ISIS blows up Mosul’s famous al-Nuri Mosque

22 Jun 2017

Islamic State militants on Wednesday blew up the Grand al-Nuri mosque of Mosul - the very place from where its leader Abu Bakr al-Baghdadi declared a caliphate after his fighters took control of the mosque and swept through parts of northern Iraq and Syria two years ago.

The destruction of the mosque, which comes ahead of an Iraqi military onslaught on the militants holding on to the mosque was intended to thwart government forces closing on the site from taking over the grand old mosque and its famous leaning minaret.

Iraqi forces have for months been fighting a bloody battle to retake Mosul from the Islamic State, with huge losses to lives and infrastructure.

The Mosul mosque is the symbol of the Islamist's resistance and losing that would prove the nemesis of the militant group. Instead of losing it to government forces and losing its claim to a caliphate, IS fighters packed the building with explosives and blew it up.

The destruction of al-Nuri mosque with its famous minaret that has dominated Mosul's skyline for centuries and is pictured on Iraq's 10,000 dinar bank note, is yet another blow to the city's rich cultural heritage.

The minaret, known as Al Hadba or the hunchback, was under a Unesco rehabilitation programme before the Islamic State took control of Mosul.

ISIS, which has been for years violently erasing a region's history, is a spent force which is morally and physically weakened and is now wielding its remaining power to sow deadly mayhem all around. ISIS has already Killed hundreds of civilians in Mosul.

The recapture of the mosque, built by Nur al-Din Mahmoud Zangi, a ruler who in the 12th century unified Arab forces against crusaders from Europe, would have provided an important symbolic moment for the Iraqi security forces, who have taken heavy casualties.

TASK PROMPT: Using the report on the al-Nuri mosque, explain why Islamic State fighters destroyed the building.

STORED DATA:
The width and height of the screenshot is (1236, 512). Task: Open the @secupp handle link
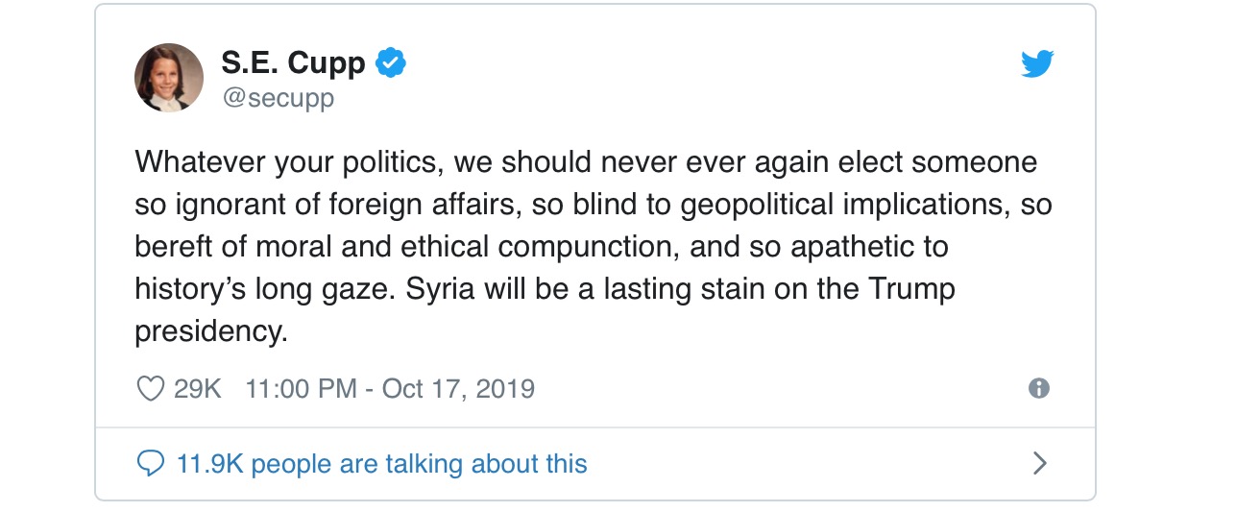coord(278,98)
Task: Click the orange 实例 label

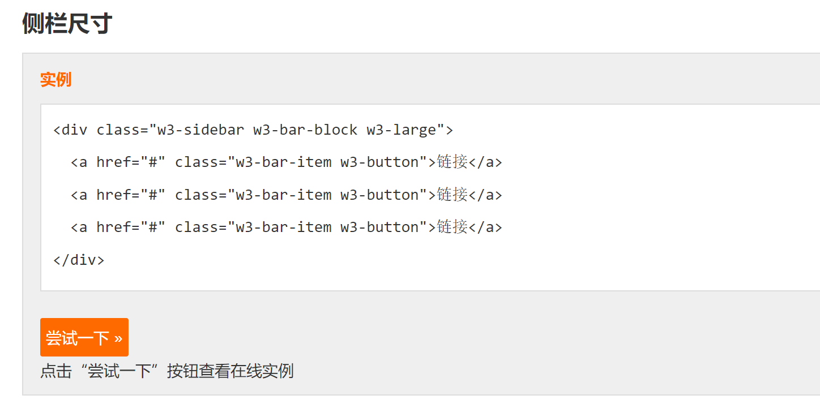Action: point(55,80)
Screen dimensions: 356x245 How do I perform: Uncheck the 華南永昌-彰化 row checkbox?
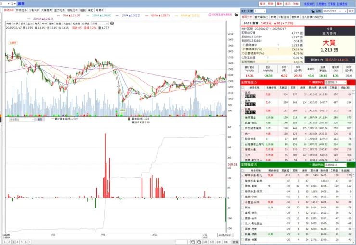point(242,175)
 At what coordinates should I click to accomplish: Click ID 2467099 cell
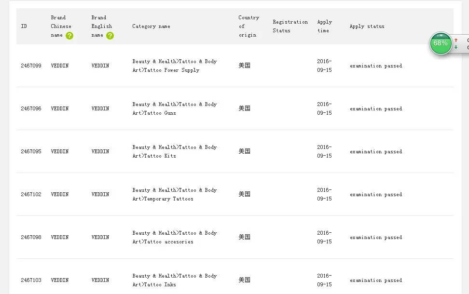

ANSWER BOX: They destroyed it to keep the government forces closing in on the site from taking the mosque and its leaning minaret. The mosque was the symbol of their resistance, so losing it to those forces would have cost the group its claim to a caliphate.